At #ASSA2023, excited to see @DrJPCunningham present our work (joint with @jhacova @RobynnCox @BjuggrenCarl @TrevonDLogan) on the relationship between historical lynchings and police killings today. Our goal: explaining persistent spatial differences, which are pronounced.
We use historical lynchings because they capture not only racial animus, but also institutional features (law enforcement, political institutions) that can lead to racial disparities in police violence today (lynchings and police killings not prosecuted).
We use @drlisadcook’s tremendous (and comprehensive!) national lynching data, which covers all racial groups from the 17th century! We also use fatal encounters, mapping police violence, and Washington Post data. At baseline, more police killings where there were more Lynchings.
We see large spatial differences in the numbers of Black and White lynchings and where they occurred. (Same for other racial groups.) How are these patterns related to police killings today?
At both the extensive and intensive margins, more lynchings are related to more police killings today. Number of lynchings matters more for Whites. When we control for population, contemporary controls, etc. The results for Black lynchings and police killings is quite robust.
Mechanisms?

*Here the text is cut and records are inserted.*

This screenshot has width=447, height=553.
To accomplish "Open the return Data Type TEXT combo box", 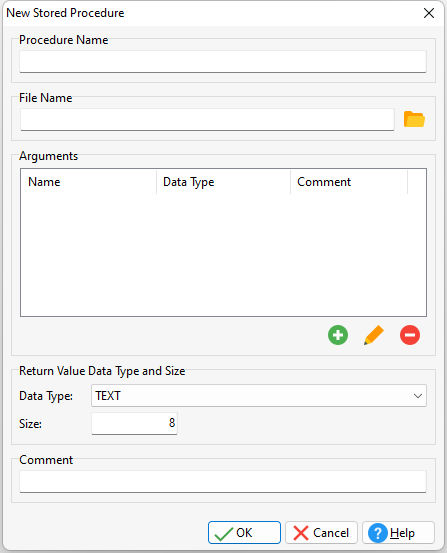I will [259, 396].
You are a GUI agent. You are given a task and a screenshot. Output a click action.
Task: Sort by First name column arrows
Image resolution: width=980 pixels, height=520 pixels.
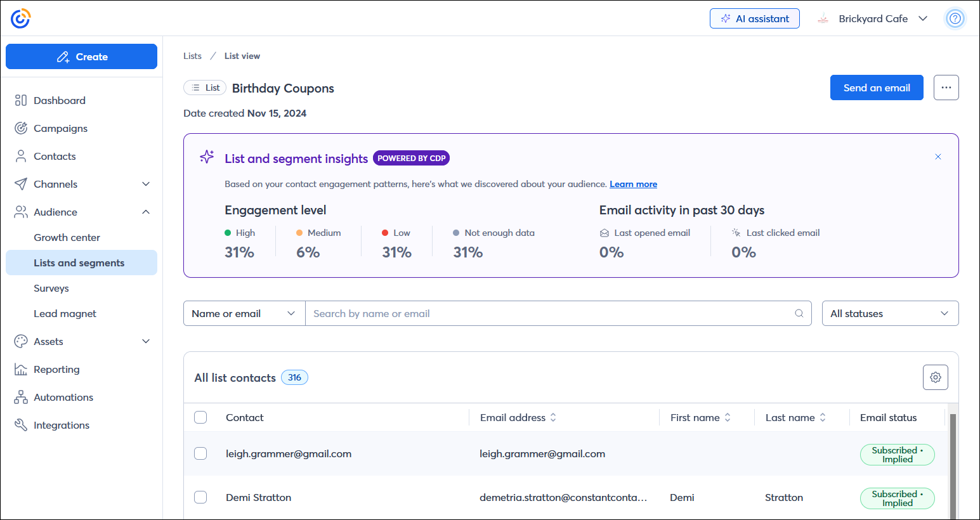tap(728, 417)
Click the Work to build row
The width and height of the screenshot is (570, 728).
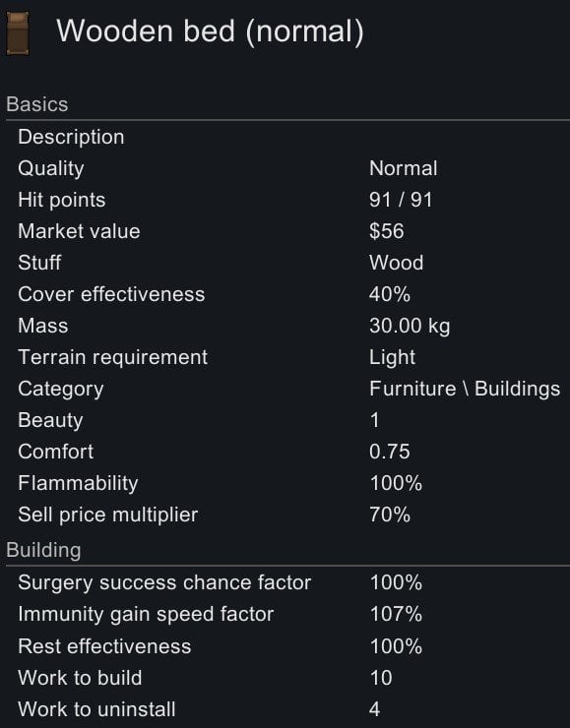288,678

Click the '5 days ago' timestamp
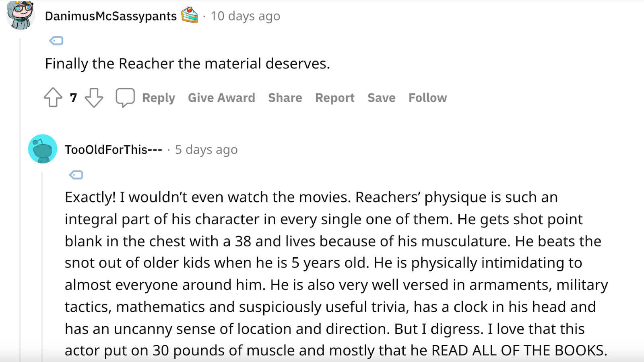(206, 150)

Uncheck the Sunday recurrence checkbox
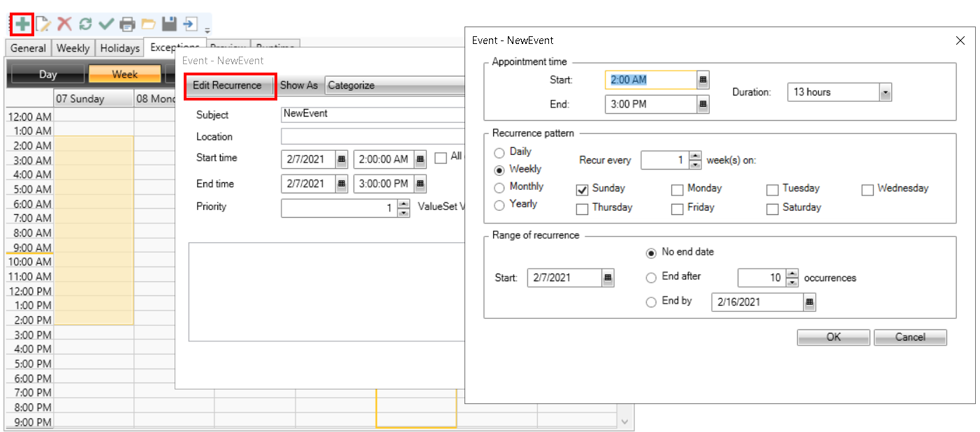[582, 190]
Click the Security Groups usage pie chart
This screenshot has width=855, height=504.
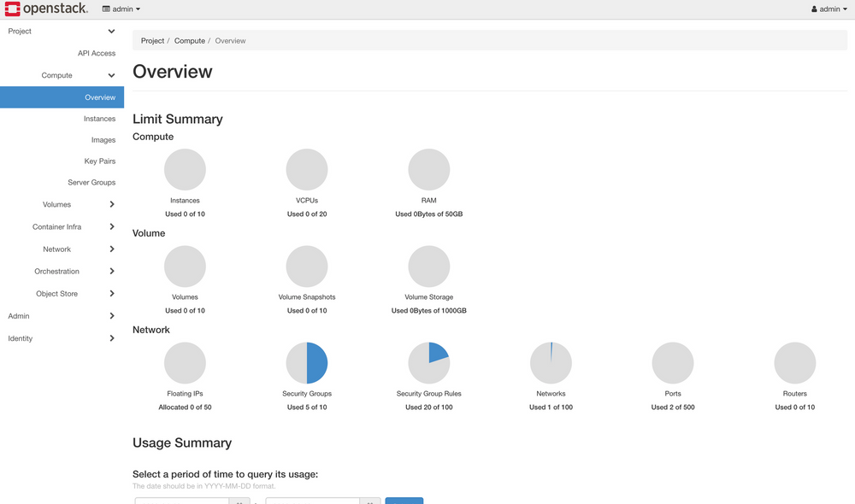tap(307, 362)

We look at arrests, homicides, and criminal legal involvement among Black people and find that these are related to Black Lynching intensity. The system is different in places with more historical Black lynchings. This relationship does not hold with White lynchings.
We look at contemporary arrests, homicides, incarceration, segregation (Logan-@jmparman measure), and again the result is robust. We conjecture that historical Black lynchings are related to police contact, and this is established routinized practice related to lynching intensity
This has been a great project to work on and we appreciate the help of @VincentPancini as an RA on this project. Our results are still very preliminary and we continue to refine the project going forward. Excited to hear Sam Myers, Jr.’s discussion!